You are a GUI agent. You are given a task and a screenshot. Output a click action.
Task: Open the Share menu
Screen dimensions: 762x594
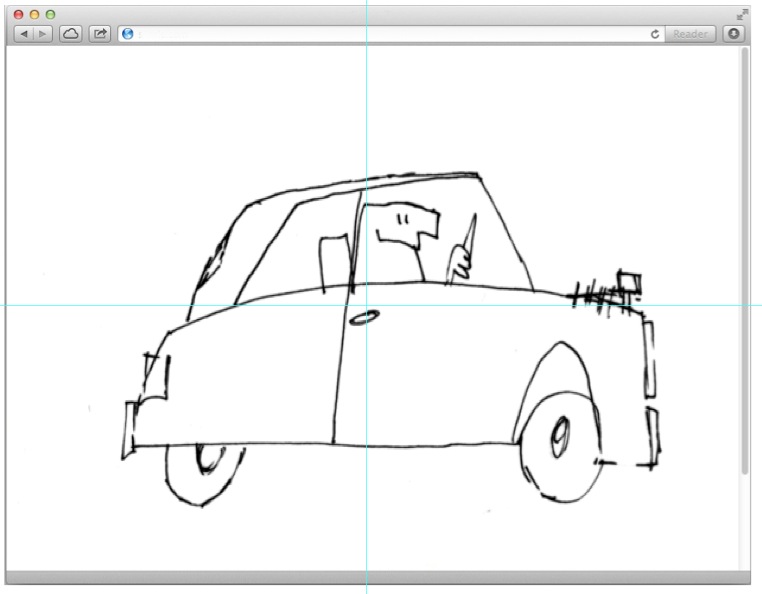100,34
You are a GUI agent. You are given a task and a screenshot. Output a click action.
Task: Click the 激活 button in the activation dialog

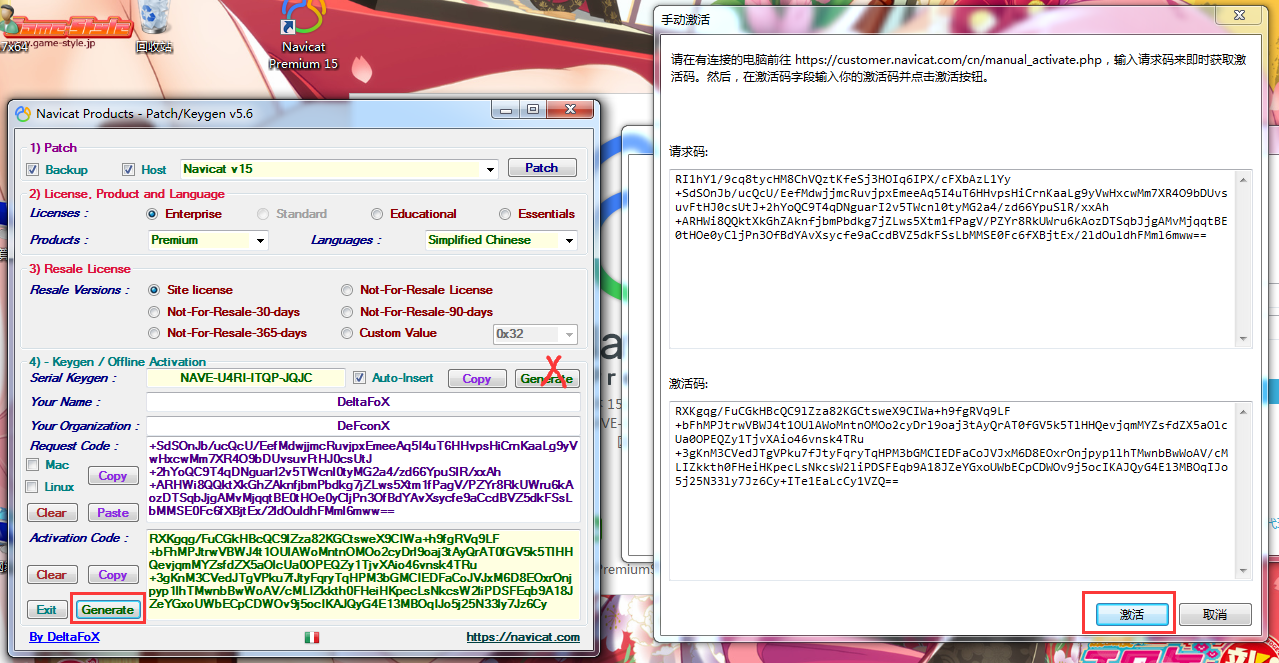click(x=1131, y=614)
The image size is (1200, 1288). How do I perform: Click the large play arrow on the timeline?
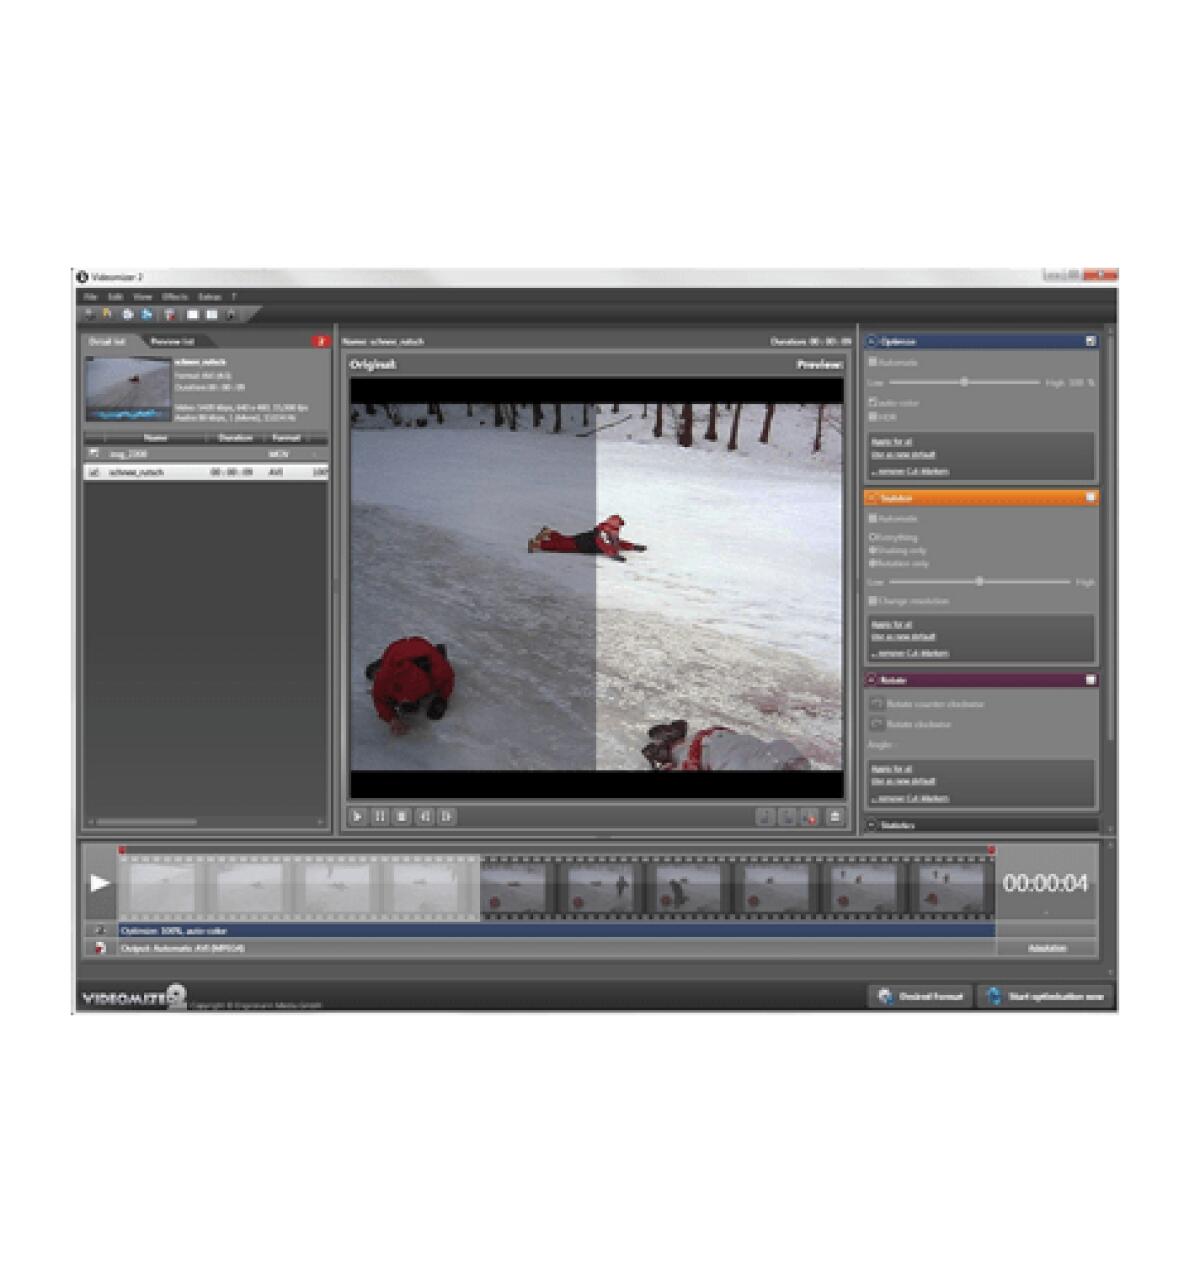[x=100, y=883]
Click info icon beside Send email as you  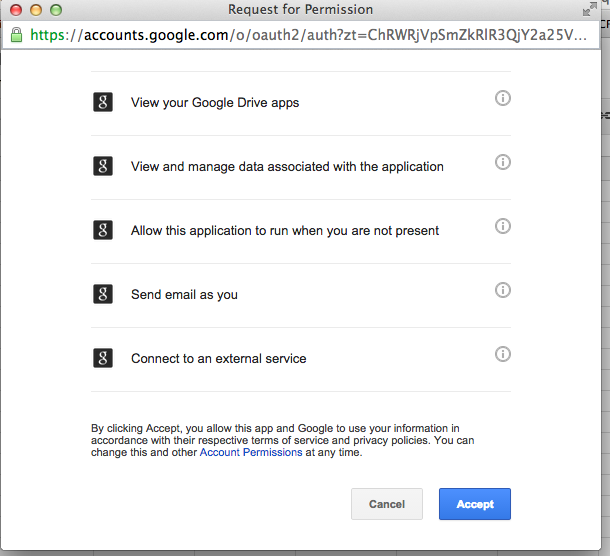tap(503, 290)
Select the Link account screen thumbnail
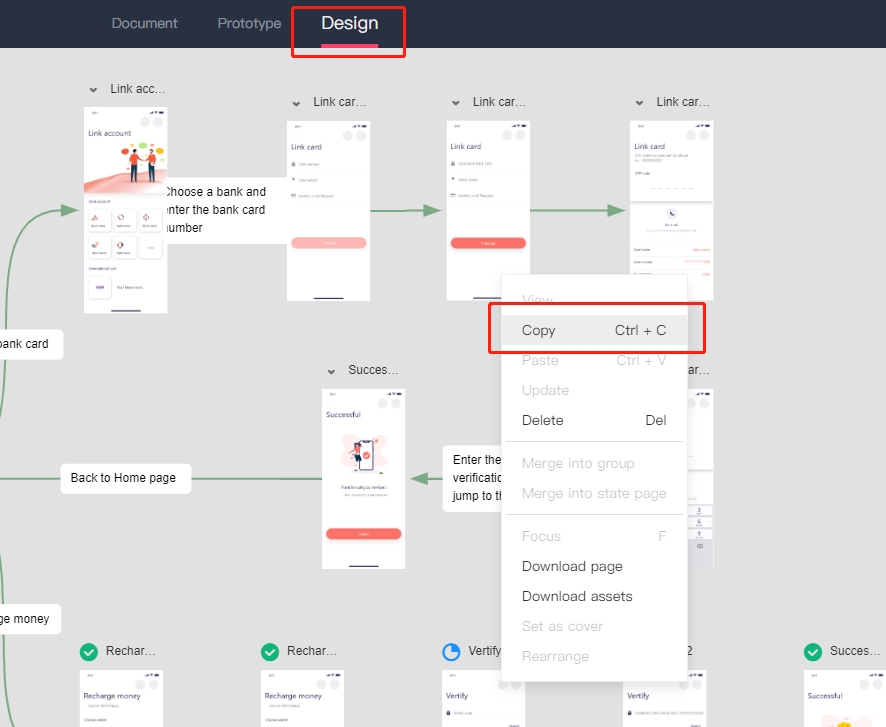The image size is (886, 727). (125, 210)
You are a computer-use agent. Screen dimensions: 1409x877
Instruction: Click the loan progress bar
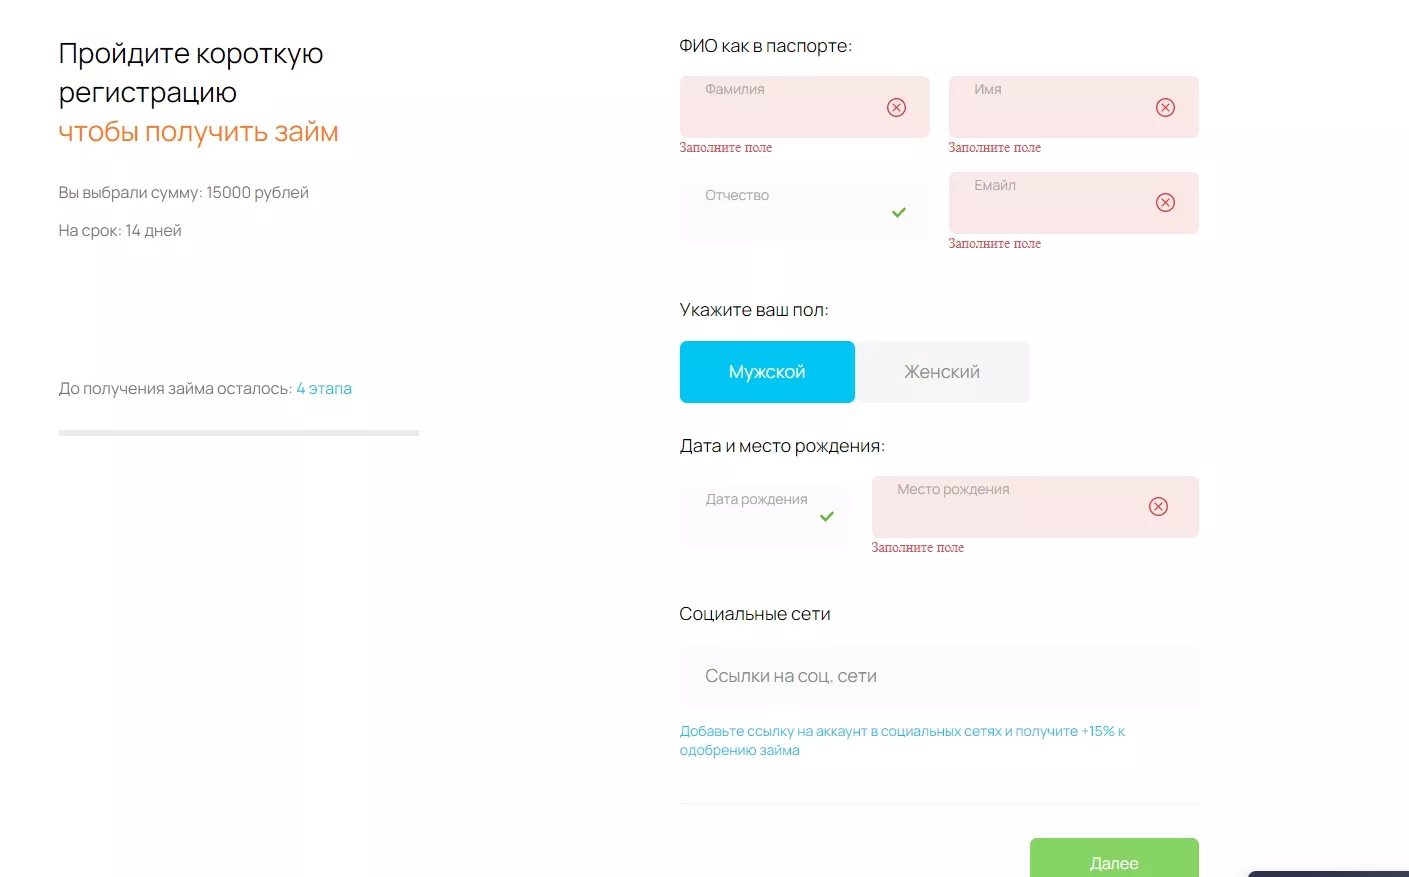click(x=238, y=433)
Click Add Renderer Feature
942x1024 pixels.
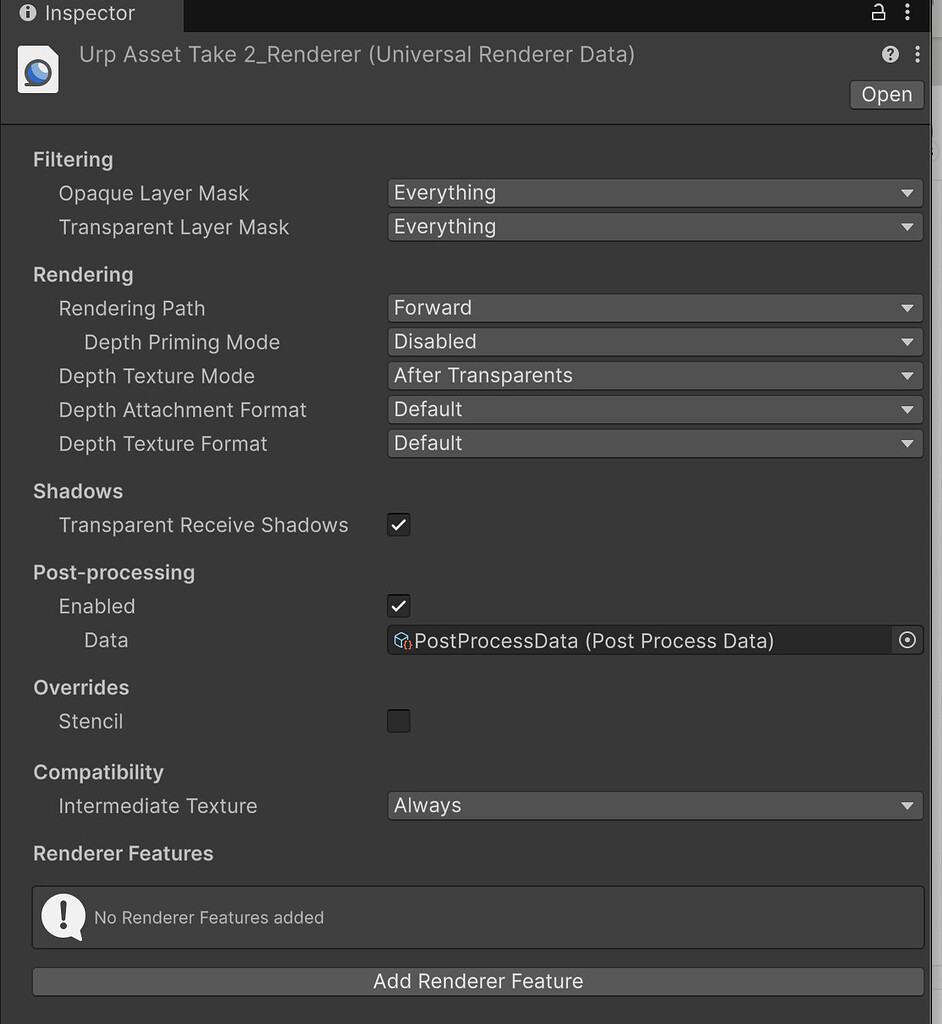click(x=478, y=981)
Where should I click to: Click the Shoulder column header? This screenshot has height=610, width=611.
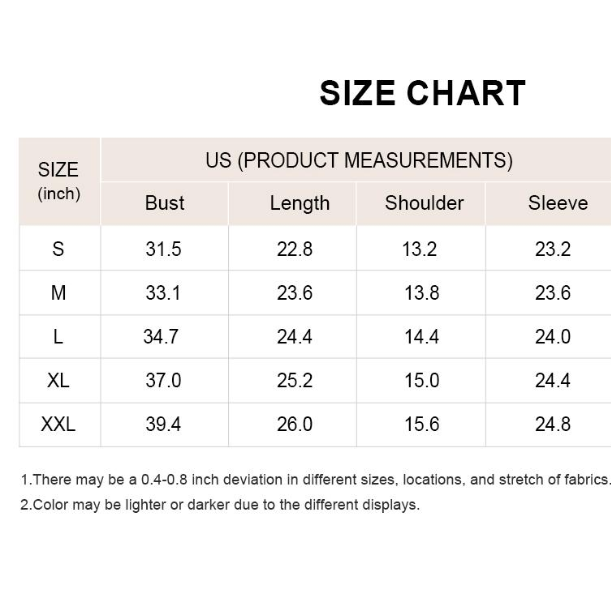[424, 203]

▸ **TASK DETAILS**: Beginning with the line that holds "Click Add Renderer Feature" and ending with the last line of the material above, extract every line exactly, pictures excluded.

▸ **FINISHED EXERCISE**:
Click Add Renderer Feature
942x1024 pixels.
click(x=478, y=981)
Where should I click to: Click the Shoulder column header? This screenshot has height=610, width=611.
[424, 203]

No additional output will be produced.